━━━ INFORMATION SUPPLIED ━━━

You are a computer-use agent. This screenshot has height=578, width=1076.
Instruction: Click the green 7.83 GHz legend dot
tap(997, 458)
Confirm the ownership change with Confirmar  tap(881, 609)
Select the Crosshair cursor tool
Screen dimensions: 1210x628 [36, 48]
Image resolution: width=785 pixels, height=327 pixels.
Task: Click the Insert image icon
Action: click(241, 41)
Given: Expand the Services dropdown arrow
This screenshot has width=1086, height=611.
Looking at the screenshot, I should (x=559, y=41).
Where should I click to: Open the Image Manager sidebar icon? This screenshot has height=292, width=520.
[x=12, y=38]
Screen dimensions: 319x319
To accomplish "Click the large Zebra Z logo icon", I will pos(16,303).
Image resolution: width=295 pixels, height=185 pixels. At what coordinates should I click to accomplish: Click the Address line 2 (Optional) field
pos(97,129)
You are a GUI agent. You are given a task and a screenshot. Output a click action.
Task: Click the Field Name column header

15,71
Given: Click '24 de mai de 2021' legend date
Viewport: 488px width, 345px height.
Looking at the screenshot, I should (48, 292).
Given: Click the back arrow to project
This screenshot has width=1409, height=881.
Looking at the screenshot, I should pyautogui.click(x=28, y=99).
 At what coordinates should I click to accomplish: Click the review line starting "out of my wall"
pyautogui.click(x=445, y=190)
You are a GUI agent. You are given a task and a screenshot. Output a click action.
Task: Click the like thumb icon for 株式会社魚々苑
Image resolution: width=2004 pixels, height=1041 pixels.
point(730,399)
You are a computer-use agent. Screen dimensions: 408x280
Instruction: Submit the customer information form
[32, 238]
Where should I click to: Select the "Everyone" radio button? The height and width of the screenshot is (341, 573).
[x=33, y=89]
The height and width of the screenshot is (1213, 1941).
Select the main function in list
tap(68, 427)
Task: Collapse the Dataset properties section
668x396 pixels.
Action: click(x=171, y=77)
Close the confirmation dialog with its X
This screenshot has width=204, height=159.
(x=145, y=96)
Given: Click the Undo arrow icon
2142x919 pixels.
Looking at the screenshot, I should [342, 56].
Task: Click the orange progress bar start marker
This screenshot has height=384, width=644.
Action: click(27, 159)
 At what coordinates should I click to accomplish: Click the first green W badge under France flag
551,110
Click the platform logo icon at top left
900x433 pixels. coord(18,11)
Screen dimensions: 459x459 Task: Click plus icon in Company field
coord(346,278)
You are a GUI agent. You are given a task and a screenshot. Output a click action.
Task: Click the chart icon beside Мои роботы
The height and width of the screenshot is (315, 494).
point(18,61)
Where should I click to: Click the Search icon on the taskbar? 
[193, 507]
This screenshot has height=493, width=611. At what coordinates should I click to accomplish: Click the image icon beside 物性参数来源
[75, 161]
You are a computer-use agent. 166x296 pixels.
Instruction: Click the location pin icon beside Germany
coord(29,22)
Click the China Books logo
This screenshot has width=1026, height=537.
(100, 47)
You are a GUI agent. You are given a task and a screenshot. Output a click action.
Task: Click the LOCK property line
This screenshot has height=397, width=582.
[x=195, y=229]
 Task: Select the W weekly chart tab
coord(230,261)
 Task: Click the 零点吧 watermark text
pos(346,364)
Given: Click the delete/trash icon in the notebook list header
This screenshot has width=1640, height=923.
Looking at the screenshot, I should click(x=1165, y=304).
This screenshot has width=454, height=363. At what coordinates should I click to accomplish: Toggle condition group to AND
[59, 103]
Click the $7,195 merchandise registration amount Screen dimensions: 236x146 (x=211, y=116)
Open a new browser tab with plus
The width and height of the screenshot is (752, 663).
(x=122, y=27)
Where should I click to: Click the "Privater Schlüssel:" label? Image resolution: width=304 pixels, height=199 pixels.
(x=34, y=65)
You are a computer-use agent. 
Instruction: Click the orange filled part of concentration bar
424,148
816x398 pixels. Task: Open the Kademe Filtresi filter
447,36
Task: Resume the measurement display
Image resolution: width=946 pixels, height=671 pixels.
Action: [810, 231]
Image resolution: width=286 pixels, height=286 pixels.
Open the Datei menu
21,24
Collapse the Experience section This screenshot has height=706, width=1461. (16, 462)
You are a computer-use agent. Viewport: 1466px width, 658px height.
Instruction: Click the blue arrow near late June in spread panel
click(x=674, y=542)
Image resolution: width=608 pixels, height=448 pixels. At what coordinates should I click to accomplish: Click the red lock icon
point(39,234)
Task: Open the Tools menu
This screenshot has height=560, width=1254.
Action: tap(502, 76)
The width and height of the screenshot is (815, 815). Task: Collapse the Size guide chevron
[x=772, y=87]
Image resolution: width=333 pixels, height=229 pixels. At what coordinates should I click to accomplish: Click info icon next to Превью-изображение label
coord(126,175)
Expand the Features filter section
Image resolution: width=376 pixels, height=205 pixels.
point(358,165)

━━━

> _TASK GOAL_: Could you rewrite all of the material above as a Markdown table with the columns Row and Line, giving each line its own numbered row and skipping blank lines?

> _COMPLETE OUTPUT_:
| Row | Line |
|---|---|
| 1 | You are a computer-use agent. This screenshot has height=578, width=1076. |
| 2 | Instruction: Click the green 7.83 GHz legend dot |
| 3 | tap(997, 458) |
| 4 | Confirm the ownership change with Confirmar  tap(881, 609) |
| 5 | Select the Crosshair cursor tool |
| 6 | Screen dimensions: 1210x628 [36, 48] |
| 7 | Image resolution: width=785 pixels, height=327 pixels. |
| 8 | Task: Click the Insert image icon |
| 9 | Action: click(241, 41) |
| 10 | Given: Expand the Services dropdown arrow |
| 11 | This screenshot has width=1086, height=611. |
| 12 | Looking at the screenshot, I should (x=559, y=41). |
| 13 | Where should I click to: Open the Image Manager sidebar icon? This screenshot has height=292, width=520. |
| 14 | [x=12, y=38] |
| 15 | Screen dimensions: 319x319 |
| 16 | To accomplish "Click the large Zebra Z logo icon", I will pos(16,303). |
| 17 | Image resolution: width=295 pixels, height=185 pixels. At what coordinates should I click to accomplish: Click the Address line 2 (Optional) field |
| 18 | pos(97,129) |
| 19 | You are a GUI agent. You are given a task and a screenshot. Output a click action. |
| 20 | Task: Click the Field Name column header |
| 21 | 15,71 |
| 22 | Given: Click '24 de mai de 2021' legend date |
| 23 | Viewport: 488px width, 345px height. |
| 24 | Looking at the screenshot, I should (48, 292). |
| 25 | Given: Click the back arrow to project |
| 26 | This screenshot has width=1409, height=881. |
| 27 | Looking at the screenshot, I should pyautogui.click(x=28, y=99). |
| 28 |  At what coordinates should I click to accomplish: Click the review line starting "out of my wall" |
| 29 | pyautogui.click(x=445, y=190) |
| 30 | You are a GUI agent. You are given a task and a screenshot. Output a click action. |
| 31 | Task: Click the like thumb icon for 株式会社魚々苑 |
| 32 | Image resolution: width=2004 pixels, height=1041 pixels. |
| 33 | point(730,399) |
| 34 | You are a computer-use agent. Screen dimensions: 408x280 |
| 35 | Instruction: Submit the customer information form |
| 36 | [32, 238] |
| 37 | Where should I click to: Select the "Everyone" radio button? The height and width of the screenshot is (341, 573). |
| 38 | [x=33, y=89] |
| 39 | The height and width of the screenshot is (1213, 1941). |
| 40 | Select the main function in list |
| 41 | tap(68, 427) |
| 42 | Task: Collapse the Dataset properties section |
| 43 | 668x396 pixels. |
| 44 | Action: click(x=171, y=77) |
| 45 | Close the confirmation dialog with its X |
| 46 | This screenshot has width=204, height=159. |
| 47 | (x=145, y=96) |
| 48 | Given: Click the Undo arrow icon |
| 49 | 2142x919 pixels. |
| 50 | Looking at the screenshot, I should [342, 56]. |
| 51 | Task: Click the orange progress bar start marker |
| 52 | This screenshot has height=384, width=644. |
| 53 | Action: click(27, 159) |
| 54 |  At what coordinates should I click to accomplish: Click the first green W badge under France flag |
| 55 | 551,110 |
| 56 | Click the platform logo icon at top left |
| 57 | 900x433 pixels. coord(18,11) |
| 58 | Screen dimensions: 459x459 Task: Click plus icon in Company field |
| 59 | coord(346,278) |
| 60 | You are a GUI agent. You are given a task and a screenshot. Output a click action. |
| 61 | Task: Click the chart icon beside Мои роботы |
| 62 | The height and width of the screenshot is (315, 494). |
| 63 | point(18,61) |
| 64 | Where should I click to: Click the Search icon on the taskbar?  |
| 65 | [193, 507] |
| 66 | This screenshot has height=493, width=611. At what coordinates should I click to accomplish: Click the image icon beside 物性参数来源 |
| 67 | [75, 161] |
| 68 | You are a computer-use agent. 166x296 pixels. |
| 69 | Instruction: Click the location pin icon beside Germany |
| 70 | coord(29,22) |
| 71 | Click the China Books logo |
| 72 | This screenshot has width=1026, height=537. |
| 73 | (100, 47) |
| 74 | You are a GUI agent. You are given a task and a screenshot. Output a click action. |
| 75 | Task: Click the LOCK property line |
| 76 | This screenshot has height=397, width=582. |
| 77 | [x=195, y=229] |
| 78 |  Task: Select the W weekly chart tab |
| 79 | coord(230,261) |
| 80 |  Task: Click the 零点吧 watermark text |
| 81 | pos(346,364) |
| 82 | Given: Click the delete/trash icon in the notebook list header |
| 83 | This screenshot has width=1640, height=923. |
| 84 | Looking at the screenshot, I should click(x=1165, y=304). |
| 85 | This screenshot has width=454, height=363. At what coordinates should I click to accomplish: Toggle condition group to AND |
| 86 | [59, 103] |
| 87 | Click the $7,195 merchandise registration amount Screen dimensions: 236x146 (x=211, y=116) |
| 88 | Open a new browser tab with plus |
| 89 | The width and height of the screenshot is (752, 663). |
| 90 | (x=122, y=27) |
| 91 | Where should I click to: Click the "Privater Schlüssel:" label? Image resolution: width=304 pixels, height=199 pixels. |
| 92 | (x=34, y=65) |
| 93 | You are a computer-use agent.  |
| 94 | Instruction: Click the orange filled part of concentration bar |
| 95 | 424,148 |
| 96 | 816x398 pixels. Task: Open the Kademe Filtresi filter |
| 97 | 447,36 |
| 98 | Task: Resume the measurement display |
| 99 | Image resolution: width=946 pixels, height=671 pixels. |
| 100 | Action: [810, 231] |
| 101 | Image resolution: width=286 pixels, height=286 pixels. |
| 102 | Open the Datei menu |
| 103 | 21,24 |
| 104 | Collapse the Experience section This screenshot has height=706, width=1461. (16, 462) |
| 105 | You are a computer-use agent. Viewport: 1466px width, 658px height. |
| 106 | Instruction: Click the blue arrow near late June in spread panel |
| 107 | click(x=674, y=542) |
| 108 | Image resolution: width=608 pixels, height=448 pixels. At what coordinates should I click to accomplish: Click the red lock icon |
| 109 | point(39,234) |
| 110 | Task: Open the Tools menu |
| 111 | This screenshot has height=560, width=1254. |
| 112 | Action: tap(502, 76) |
| 113 | The width and height of the screenshot is (815, 815). Task: Collapse the Size guide chevron |
| 114 | [x=772, y=87] |
| 115 | Image resolution: width=333 pixels, height=229 pixels. At what coordinates should I click to accomplish: Click info icon next to Превью-изображение label |
| 116 | coord(126,175) |
| 117 | Expand the Features filter section |
| 118 | Image resolution: width=376 pixels, height=205 pixels. |
| 119 | point(358,165) |